> [AIM OF THE EXERCISE]: As you work through the listing, transcribe every line exactly as it reads.

> [PROVIDED INFORMATION]:
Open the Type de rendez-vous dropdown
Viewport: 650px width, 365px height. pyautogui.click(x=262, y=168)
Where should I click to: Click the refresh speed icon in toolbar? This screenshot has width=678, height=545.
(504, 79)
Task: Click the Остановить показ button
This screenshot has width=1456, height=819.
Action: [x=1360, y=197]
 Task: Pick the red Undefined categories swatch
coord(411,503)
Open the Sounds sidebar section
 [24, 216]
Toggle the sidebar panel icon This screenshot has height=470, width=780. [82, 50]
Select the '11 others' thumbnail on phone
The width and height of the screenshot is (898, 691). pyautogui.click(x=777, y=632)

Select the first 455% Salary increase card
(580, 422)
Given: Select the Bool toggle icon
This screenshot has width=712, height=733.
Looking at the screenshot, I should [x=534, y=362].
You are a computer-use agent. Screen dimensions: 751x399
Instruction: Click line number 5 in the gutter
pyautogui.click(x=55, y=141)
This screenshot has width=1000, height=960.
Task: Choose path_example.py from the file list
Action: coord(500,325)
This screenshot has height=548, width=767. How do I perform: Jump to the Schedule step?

> [RESULT FOR THIS TASK]:
Open the Type de rendez-vous dropdown
Viewport: 650px width, 365px height. pyautogui.click(x=262, y=168)
Where should I click to: Click the refresh speed icon in toolbar? This screenshot has width=678, height=545.
(504, 79)
Task: Click the Остановить показ button
This screenshot has width=1456, height=819.
Action: [x=1360, y=197]
 Task: Pick the red Undefined categories swatch
coord(411,503)
Open the Sounds sidebar section
 [24, 216]
Toggle the sidebar panel icon This screenshot has height=470, width=780. [82, 50]
Select the '11 others' thumbnail on phone
The width and height of the screenshot is (898, 691). pyautogui.click(x=777, y=632)

Select the first 455% Salary increase card
(580, 422)
Given: Select the Bool toggle icon
This screenshot has width=712, height=733.
Looking at the screenshot, I should [x=534, y=362].
You are a computer-use agent. Screen dimensions: 751x399
Instruction: Click line number 5 in the gutter
pyautogui.click(x=55, y=141)
This screenshot has width=1000, height=960.
Task: Choose path_example.py from the file list
Action: coord(500,325)
This screenshot has height=548, width=767. How do I perform: Jump to the Schedule step?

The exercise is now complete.